Loom Bands - the toy sensation of 2014
When we look back at the toys of 2014, it will be remembered for Loom Bands. Cheong Choon Ng created a plastic loom for his children to weave colourful rubber bands into bracelets and charms, and Rainbow Loom is the registered trade name of his invention.
From his beginnings in Malaysia to his current his life in the USA, his story is interesting and inspiring. The idea came about when helping his daughters with their rubber band craft making, but he admits that his biggest challenge was to convince his wife to risk their life savings to invest in his invention. “I am the one in the family with all the crazy ideas, and she is my reality check”. A couple of years later and Rainbow Loom is a multi-million pound international business. You can read Cheong’s story in his own words in the Guardian newspaper, Experience - I invented the Loom Bands.
Loom band inventor Cheong Choon Ng with his wife Fen
The Rainbow Loom website is a splendid example of how it has become a global sensation, showcasing tutorial videos, press stories , a ‘Loominaries’ community and Loom network. In A craze for 'loom bands' Richard Gottlieb, from consultants Global Toy Experts, says “It wasn’t driven by advertising or big companies… there’s a difference between creating a product that sells, and a phenomenon. There’s a bit of magic about it”. The products made by Loom bands range from bracelets, to dresses, shoes, handbags, brooches and pimped products such as watches Rainbow Loom Creations Pinterest board and on Rainbow Loom’s twitter feed @RainbowLoom.
When something is so successful, others will inevitably try to copy your idea. This is what has happened with Cheong Choon Ng’s invention, with copy-cat products and similar sounding names.
I am sure that Choon Ng’s children played a great part in getting his product to gain traction and impact, and he calls this the ‘Rainbow Loom ecosystem’. I particularly like that this has encouraged young children and adults to become creative and entrepreneurial with loom bands. I was given a bracelet by a young relative on holiday in Italy as a sign of friendship, and I was asked by another to buy one in my national colours for the Notting Hill Carnival to raise funds for her school trip.

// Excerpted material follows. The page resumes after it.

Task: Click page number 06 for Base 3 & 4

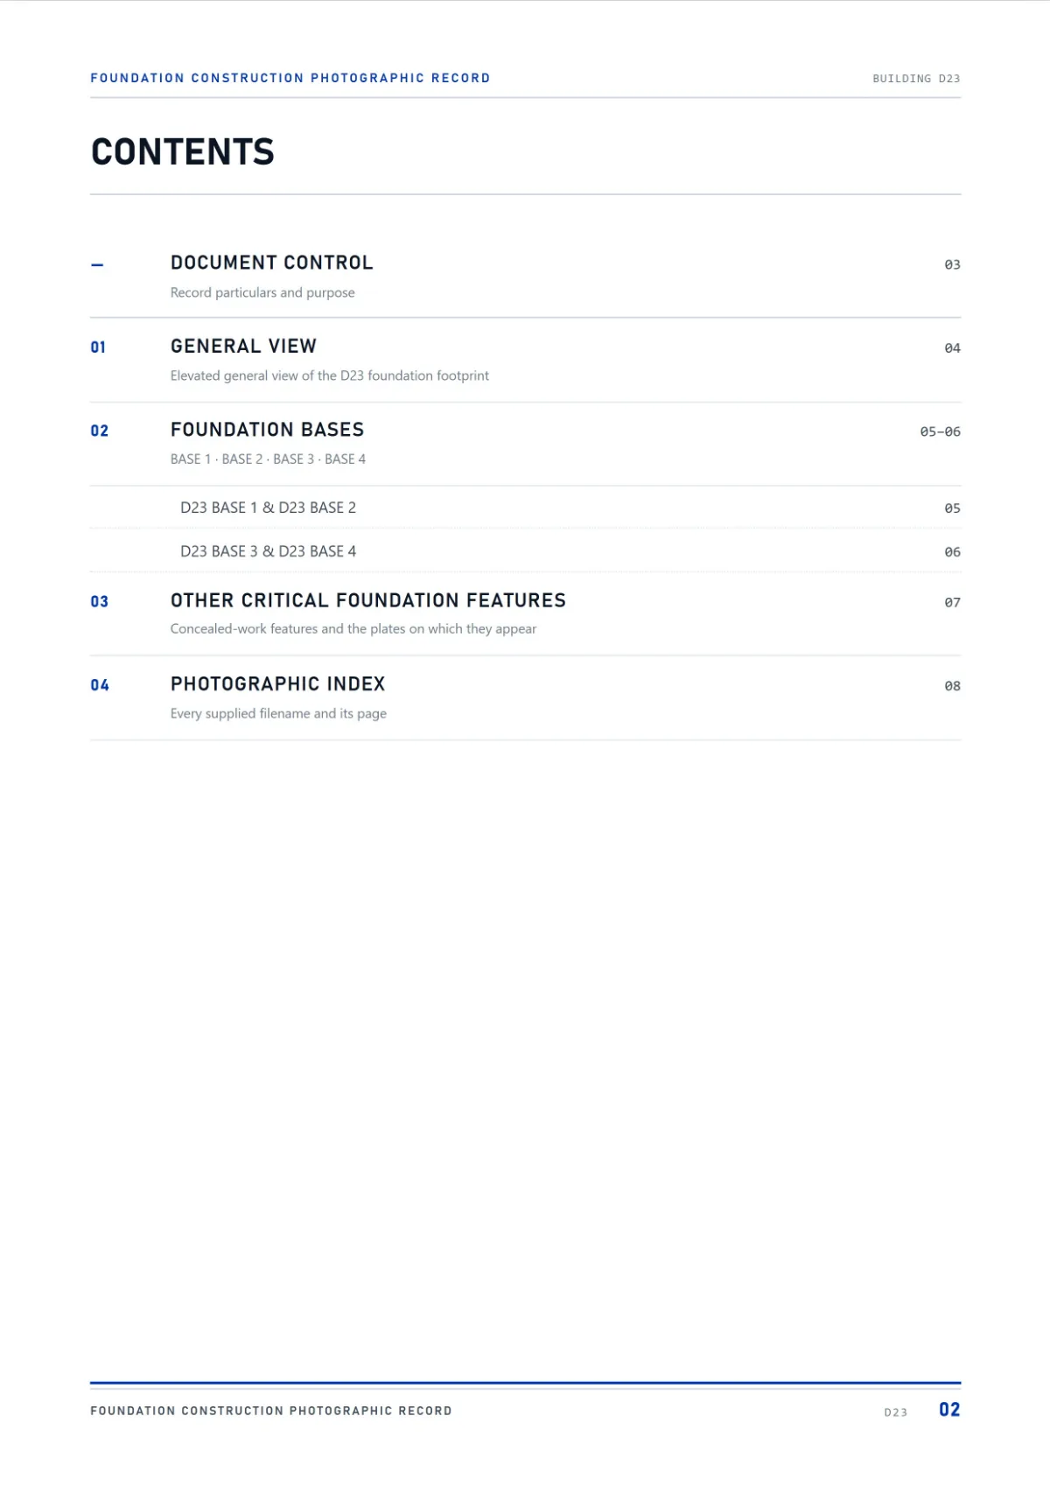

Rainbow Loom’s executive, Philo Pappas, attributes its success to the product’s inherent customization and social aspects, “with kids and tweens now it is all about creating something unique and personalized, which is exactly what the Rainbow Loom does. Plus Kids love to come up with new designs and share them with each other, so there’s a social element too”.
So the question is - have you got a toy idea or product that can capture everyone’s imagination? I know that we often advise visitors to the Business & IP Centre with their toy ideas. Through one of our Business and IP Clinics I met chess board designer Purling London who has create a handcrafted under-lit chess board for fine art collectors and professional chess players. The idea came from trying to play chess on a beach in the dark. However in this case Simon Purkis is aiming for the premium end of the market. Our Toys Industry Guide gives a pointer to which toy trends are up and which are on the way out, as well as the key companies, and links to help get started such as the British Toy Makers Guild.
Our partner Bang Creations runs regular workshops to help get your idea to market. They work through your unique selling point, who are your customers, how to get into production, how many you need to make, and how reach your customers.
Some of their toy success stories such Laser Strike Jet Combat are featured on their website.
Play is an important part of life, and if you are looking for inspiration have a look at the British Library’s Playtimes portal. It brings together 100 years of children’s songs, rhymes and games, from conkers to singing games, rude jokes to fantasy play.
In closing, I wanted to share a quote from Choon Ng, “I knew that not many inventors have their dream come true like this one. But living it now, I treasure every moment of it. I would say this is the best time of my life”.